Hello, I am beginning to look at property listings online for multi-unit properties and am seeing the "expenses" vary from property to property. Sometimes it's not even listed at all. What exactly do the expenses entail?
I understand it is "pro forma" but am having a tough time with the following...
- Are the expenses for a specific time period?
- Did the agent that listed this get this from the seller?
- How do I calculate expenses on a property I've never seen (aside from the usual built in expenses like property management)?
- Is there any way to truly know the expenses? I'm guessing the only way is to access the sellers books?
Below is an example of what I'm referring to...
You have a asked a very important question -- actually two questions: What, really, are operating expenses, and how to you find them out?
Let's start with the first part. As the name implies, operating expenses are the costs that are necessary to operate the property on an ongoing basis. These will include items like insurance, property taxes, repairs, maintenance, and management. They will not include the costs of mortgage financing or capital improvements, neither of which is necessary for the operation of the property.
When you have the sum of those operating expenses, you will subtract them and an allowance for vacancy and credit loss to get what is called the Net Operating Income (NOI). NOI is a critical metric for real estate investors, because it is used by appraisers to estimate the current value of the property, and by lenders as part of their mortgage underwriting. That's why it's important to know what you should and what you should not include as an operating expense. Debt service and improvements will affect your cash flow, but they do not affect your NOI.
Now for the second part. Where do you get the data? You'll start with the expense data provided by the seller or the broker, but you will not assume that this information is necessarily accurate or complete. After you collect that data you will do what is called "reconstructing the owner's statement," which is a polite way of saying that you will start with what you've been given, then try to get closer to the truth by verifying everything you can and rebuilding that statement if necessary.
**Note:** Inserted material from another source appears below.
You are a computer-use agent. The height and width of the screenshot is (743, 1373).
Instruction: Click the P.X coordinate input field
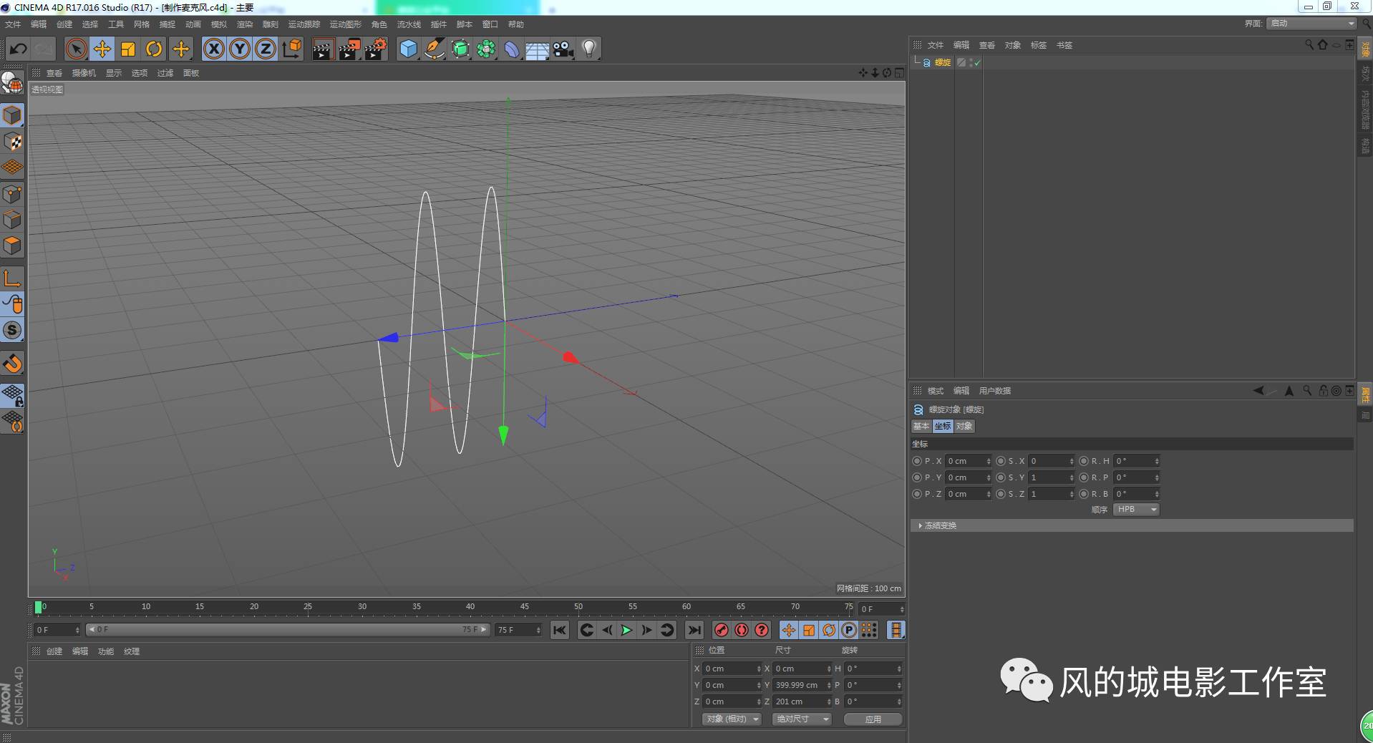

First you need to fill in what the seller or broker has simply failed to include. I've seen many listings which were obviously incomplete in terms of the costs that an owner would encounter in real life. One of my favorite examples: Let's say you're looking at a building in Boston, and the broker doesn't mention snow removal as an expense. Perhaps he or she was hoping you wouldn't notice that six-foot mound of slush.
You can confirm some costs independently, such as property taxes, insurance, and, in some locations, utility costs. Many investment properties are held in LLCs; try asking for a copy of the tax return (tax ID redacted). Certainly ask to see current leases to verify the revenue.
Obviously, this is an abbreviated answer to your question, but perhaps the most important point is this: Due diligence is critical to successful real estate investing. Don't give it a quick pass, and don't be reluctant to push for documentation and answers.
There is no standard in how it is listed. The agent did get it from the seller so it could and probably is some version of fiction. You can ask to see books but for the start just estimate your own numbers. Ask what utilities the landlord pays, estimate what they would cost, estimate insurance, taxes , etc. , add property management. Don't forget to include all the things for a multi like lawn, snow, any regular fees that you would not have in a SF rental.